(Input Opens)
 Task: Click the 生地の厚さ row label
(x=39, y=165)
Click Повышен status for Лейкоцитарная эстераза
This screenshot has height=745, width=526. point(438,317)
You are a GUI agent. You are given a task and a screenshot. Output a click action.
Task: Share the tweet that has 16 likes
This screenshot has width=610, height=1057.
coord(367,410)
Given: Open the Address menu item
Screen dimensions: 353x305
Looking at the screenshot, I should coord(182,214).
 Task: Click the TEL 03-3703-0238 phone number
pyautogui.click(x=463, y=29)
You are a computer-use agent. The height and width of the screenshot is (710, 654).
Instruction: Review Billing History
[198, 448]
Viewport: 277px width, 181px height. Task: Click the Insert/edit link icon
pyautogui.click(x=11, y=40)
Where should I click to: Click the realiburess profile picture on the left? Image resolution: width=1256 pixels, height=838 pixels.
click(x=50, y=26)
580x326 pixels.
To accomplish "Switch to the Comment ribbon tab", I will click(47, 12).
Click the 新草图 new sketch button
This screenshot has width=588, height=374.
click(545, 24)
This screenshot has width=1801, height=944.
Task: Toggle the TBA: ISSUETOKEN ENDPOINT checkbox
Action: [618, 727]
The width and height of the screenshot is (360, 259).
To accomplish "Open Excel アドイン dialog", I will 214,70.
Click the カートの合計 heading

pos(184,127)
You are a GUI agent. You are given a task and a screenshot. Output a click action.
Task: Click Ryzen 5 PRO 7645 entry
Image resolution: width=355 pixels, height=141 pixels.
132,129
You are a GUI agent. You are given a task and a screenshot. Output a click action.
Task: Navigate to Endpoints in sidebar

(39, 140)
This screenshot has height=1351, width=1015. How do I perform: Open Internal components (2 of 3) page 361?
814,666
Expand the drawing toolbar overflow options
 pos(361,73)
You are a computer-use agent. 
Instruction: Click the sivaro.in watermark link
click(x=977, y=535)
(Input Closes)
Among the lines above, find the ones containing "computer" and copy them.

You are a computer-use agent. The height and width of the screenshot is (710, 654).
You are a computer-use agent. 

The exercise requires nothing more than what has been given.